_Excerpted passage_
When the SEC brings a civil action for a securities violation, "disgorgement need only be a reasonable approximation of the profits causally connected to the violation." Id. Once the SEC shows that "its disgorgement figure reasonably approximates the amount of unjust enrichment," the burden shifts to the defendant to "demonstrate the disgorgement figure [is] not a reasonable approximation." SEC v. AmeriFirst Funding, Inc., 2008 U.S. Dist. LEXIS 36782, at *5 (N.D. Tex. May 5, 2008). However, the defendant may not plead financial hardship as aground for denying disgorgement. S.E.C. v. Druffner, 517 F. Supp. 2d 502, 512 (D. Mass. 2007), aff'd sub nom., S.E.C. v. Ficken, 546 F.3d 45 (1st Cir. 2008) (citing S.E.C. v. McCaskey, 2002 WL 850001, at *5 (S.D.N.Y. Mar. 26, 2002)). Furthermore, "any risk of uncertainty in calculating the amount 'should fall on the wrongdoer whose illegal conduct created that uncertainty.'" S.E.C. v. Svoboda, 409 F. Supp. 2d 331, 344 (S.D.N.Y. 2006) (quoting S.E.C. v. Patel, 61 F.3d 137, 140 (2d Cir. 1995)). Finally, "a defendant may be required in a criminal proceeding to pay a fine and forfeiture and be required in a civil enforcement proceeding to disgorge his unlawful gains." S.E.C. v. Razmilovic, 738 F.3d 14, 37 (2d Cir. 2013), as amended (Nov. 26, 2013), cert. denied, 134 S. Ct. 1564, 188 L. Ed. 2d 561 (2014) (citing S.E.C. v. Palmisano, 135 F.3d 860, 865-66 (2d Cir. 1998)).

The SEC alleged in its Complaint, which Bergin cannot challenge for the purposes of the SEC's Motion, that Bergin's ill-gotten profits approximated $1.7 million during the relevant period, from January 2011 until May 2013. However, Bergin argues that he should receive a credit against this amount for the $1,384,603 in ill-gotten gains and $80,000 Porsche he was ordered to forfeit in his criminal case. He notes that the underlying facts of this case and the criminal case are the same, only this civil case covers a shorter period of time than the criminal case.14 Thus, Bergin contends that refusing offsets for the amounts he forfeited in his criminal case would, in effect, require Bergin to pay far more than he was enriched. Additionally, Bergin asks that the Court exercise its discretion to deduct $595,000 in short-term capital gains taxes he paid on his profits during the relevant time period.

_What you should do_
Carry on the passage about SEC disgorgement and Bergin's requested offsets from its final sentence.

_Dataset excerpt_
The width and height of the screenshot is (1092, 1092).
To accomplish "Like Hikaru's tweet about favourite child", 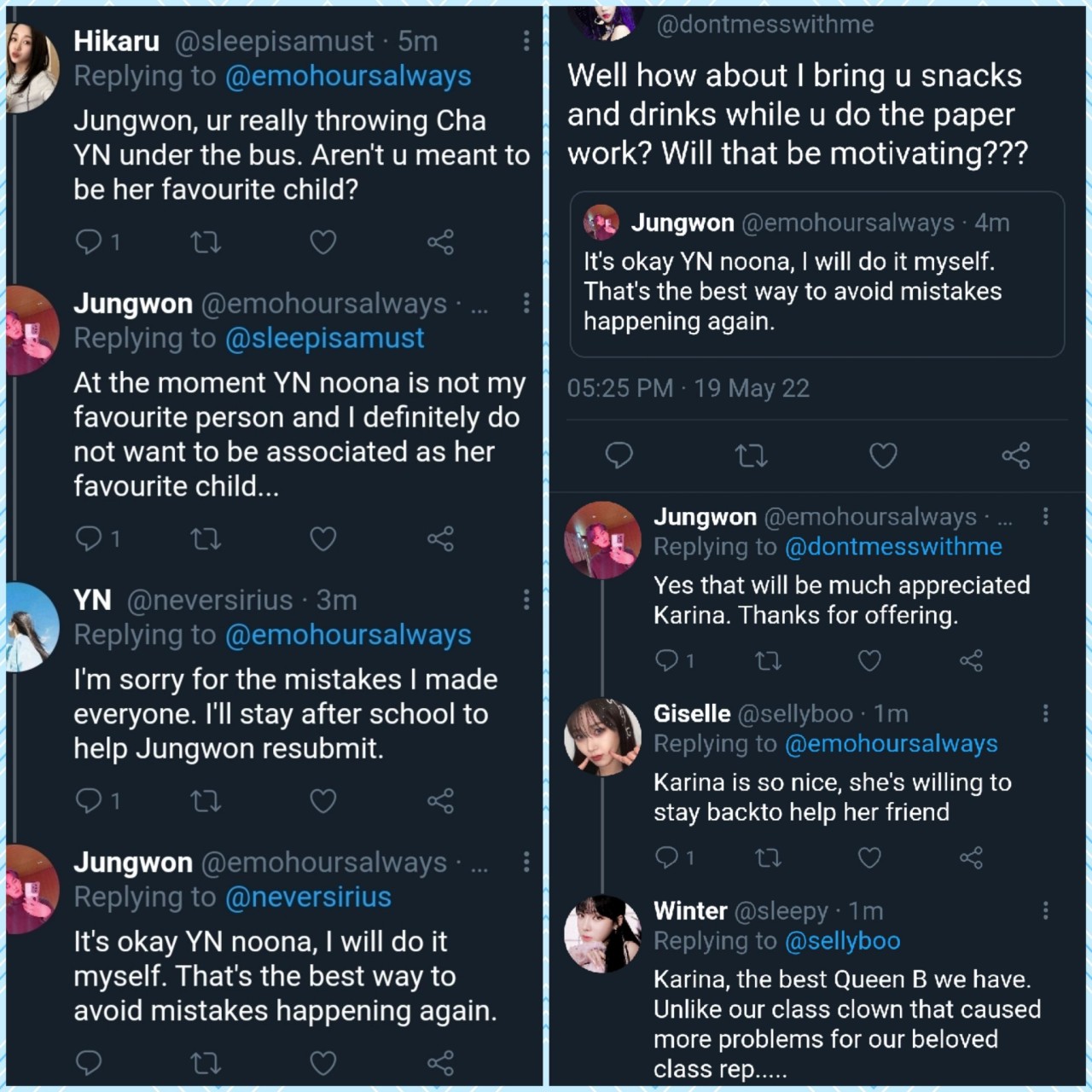I will (x=322, y=242).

_Answer to this problem_
The Court finds that the SEC has met its initial burden of showing that $1.7 million is a reasonable approximation of the profits Bergin earned from January 2011 until May 2013.15 Accordingly, the burden shifts to Bergin to show $1.7 million is not a reasonable approximation. Although Bergin does not directly argue that $1.7 million is not a reasonable approximation, Bergin has demonstrated that he already forfeited $1,384,603 and the 2012 Porsche in connection with his criminal sentencing.16 See Svoboda, 409 F. Supp. 2d at 344 (finding disgorgement award of $1,039,252 warranted after defendants incurred only $500,000 in criminal penalties and retained most, if not all, of their illegal profits).

The SEC does not argue that Bergin has retained $1.7 million in profits after his criminal sentencing. Rather, the SEC argues that Bergin's proposed offsets are unwarranted because, in calculating the criminal forfeiture amount, this Court took into account the prospect that Bergin would be ordered to disgorge $1.7 million in this case. The SEC also contends that the profit calculations are distinct in the civil and criminal matters. According to the SEC, the criminal forfeiture order was calculated using particular types of trades, i.e. same-day, same-direction front funning, whereas the ill-gotten gains in...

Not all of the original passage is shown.